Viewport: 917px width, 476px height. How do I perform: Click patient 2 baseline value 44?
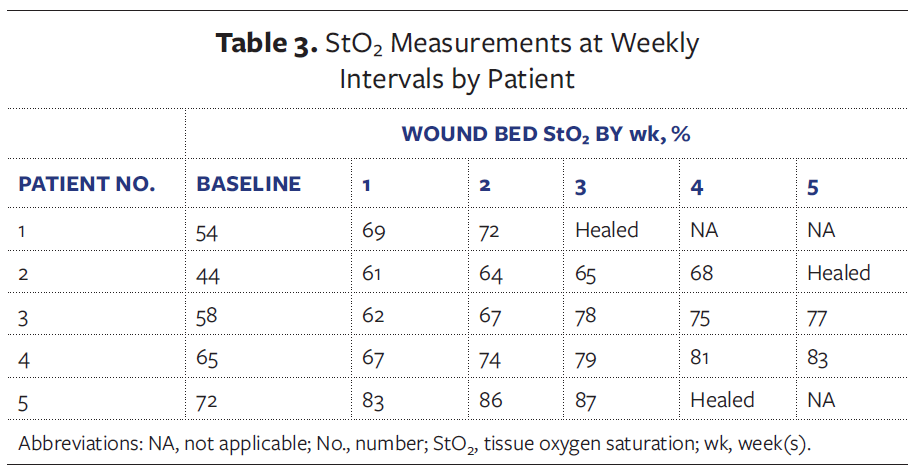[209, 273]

┄┄┄┄┄┄┄┄┄┄┄┄┄┄┄┄┄┄┄┄

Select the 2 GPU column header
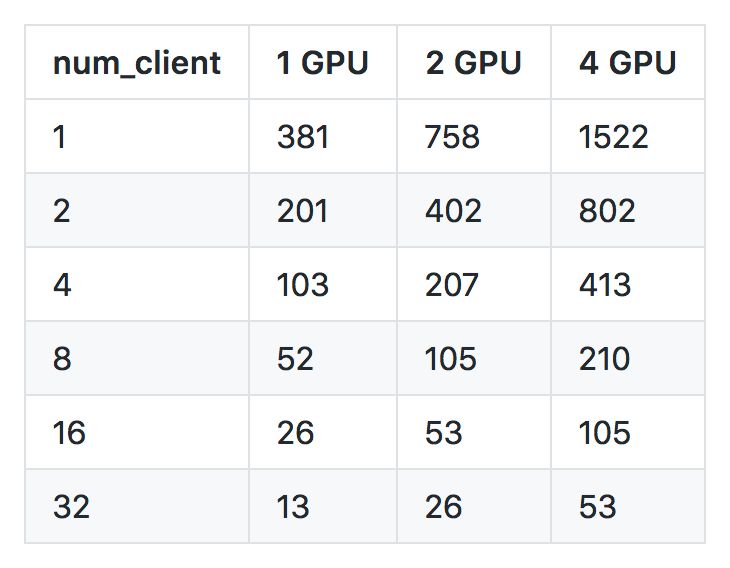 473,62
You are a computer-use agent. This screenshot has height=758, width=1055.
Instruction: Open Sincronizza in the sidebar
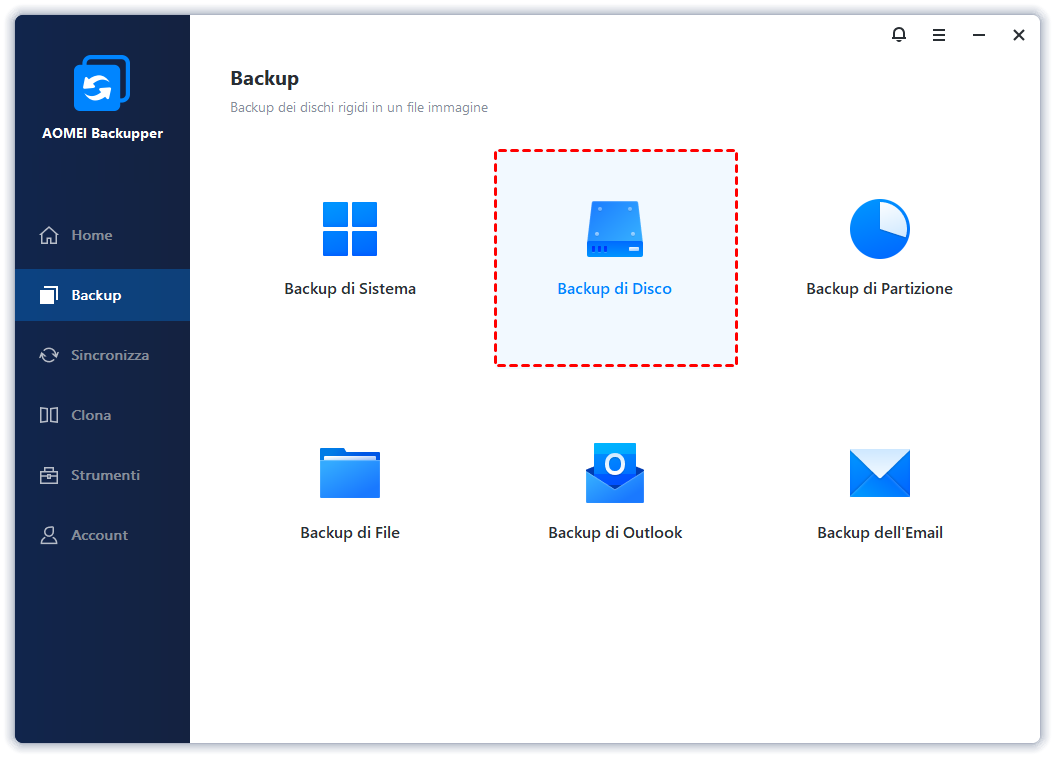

┄┄┄┄┄┄┄┄┄┄┄┄┄┄┄┄┄┄┄┄

_TASK GOAL_. Scan the lines above for "You are a computer-use" and for "Instruction: Open Sincronizza in the sidebar". Repeat exactly the line holding each of them and every line in between.

_RESULT OF THE TASK_.
You are a computer-use agent. This screenshot has height=758, width=1055.
Instruction: Open Sincronizza in the sidebar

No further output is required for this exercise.